### WHAT NEEDS TO BE DONE
Output the entries from the line containing "I will pos(918,54)." through the line containing "The width and height of the screenshot is (1568, 743).", inclusive, as a JSON list of strings with one string per line and no blank lines.

### Entries for locating words and elements
━━━━━━━━━━━━━━━━━━━━━━━━━━━━━━

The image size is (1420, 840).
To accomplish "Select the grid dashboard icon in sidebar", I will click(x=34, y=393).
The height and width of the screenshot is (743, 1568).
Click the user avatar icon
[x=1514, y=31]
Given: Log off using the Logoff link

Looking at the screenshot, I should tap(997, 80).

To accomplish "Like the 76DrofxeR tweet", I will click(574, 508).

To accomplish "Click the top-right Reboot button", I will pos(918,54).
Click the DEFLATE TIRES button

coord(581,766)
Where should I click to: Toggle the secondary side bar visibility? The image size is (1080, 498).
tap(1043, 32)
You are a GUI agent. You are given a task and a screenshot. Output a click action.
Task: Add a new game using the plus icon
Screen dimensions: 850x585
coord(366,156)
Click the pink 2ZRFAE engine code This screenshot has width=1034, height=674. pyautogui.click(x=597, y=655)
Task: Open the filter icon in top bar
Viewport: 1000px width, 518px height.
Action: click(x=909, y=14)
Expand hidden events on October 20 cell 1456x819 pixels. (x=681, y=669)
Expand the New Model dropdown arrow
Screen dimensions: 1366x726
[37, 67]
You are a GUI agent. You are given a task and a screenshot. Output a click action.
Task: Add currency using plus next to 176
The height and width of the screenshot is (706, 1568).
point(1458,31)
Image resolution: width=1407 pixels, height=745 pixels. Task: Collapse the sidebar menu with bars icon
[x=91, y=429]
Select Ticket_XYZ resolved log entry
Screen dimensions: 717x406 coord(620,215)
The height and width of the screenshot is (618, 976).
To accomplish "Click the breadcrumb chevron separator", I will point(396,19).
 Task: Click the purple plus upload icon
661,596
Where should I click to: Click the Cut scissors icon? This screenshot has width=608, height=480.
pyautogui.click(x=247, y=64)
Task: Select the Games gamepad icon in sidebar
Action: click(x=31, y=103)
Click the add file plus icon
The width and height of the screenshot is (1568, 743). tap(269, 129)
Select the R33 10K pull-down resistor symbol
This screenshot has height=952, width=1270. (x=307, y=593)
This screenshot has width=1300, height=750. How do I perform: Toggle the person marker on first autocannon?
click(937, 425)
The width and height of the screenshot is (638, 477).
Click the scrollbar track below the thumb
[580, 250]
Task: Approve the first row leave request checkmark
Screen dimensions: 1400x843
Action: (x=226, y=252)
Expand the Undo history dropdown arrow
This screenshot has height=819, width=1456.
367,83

━━━━━━━━━━━━━━━━━━━━━━━━━━━━━━

### EXERCISE SOLUTION
[
  "To accomplish \"Click the top-right Reboot button\", I will pos(918,54).",
  "Click the DEFLATE TIRES button",
  "coord(581,766)",
  "Where should I click to: Toggle the secondary side bar visibility? The image size is (1080, 498).",
  "tap(1043, 32)",
  "You are a GUI agent. You are given a task and a screenshot. Output a click action.",
  "Task: Add a new game using the plus icon",
  "Screen dimensions: 850x585",
  "coord(366,156)",
  "Click the pink 2ZRFAE engine code This screenshot has width=1034, height=674. pyautogui.click(x=597, y=655)",
  "Task: Open the filter icon in top bar",
  "Viewport: 1000px width, 518px height.",
  "Action: click(x=909, y=14)",
  "Expand hidden events on October 20 cell 1456x819 pixels. (x=681, y=669)",
  "Expand the New Model dropdown arrow",
  "Screen dimensions: 1366x726",
  "[37, 67]",
  "You are a GUI agent. You are given a task and a screenshot. Output a click action.",
  "Task: Add currency using plus next to 176",
  "The height and width of the screenshot is (706, 1568).",
  "point(1458,31)",
  "Image resolution: width=1407 pixels, height=745 pixels. Task: Collapse the sidebar menu with bars icon",
  "[x=91, y=429]",
  "Select Ticket_XYZ resolved log entry",
  "Screen dimensions: 717x406 coord(620,215)",
  "The height and width of the screenshot is (618, 976).",
  "To accomplish \"Click the breadcrumb chevron separator\", I will point(396,19).",
  " Task: Click the purple plus upload icon",
  "661,596",
  "Where should I click to: Click the Cut scissors icon? This screenshot has width=608, height=480.",
  "pyautogui.click(x=247, y=64)",
  "Task: Select the Games gamepad icon in sidebar",
  "Action: click(x=31, y=103)",
  "Click the add file plus icon",
  "The width and height of the screenshot is (1568, 743). tap(269, 129)"
]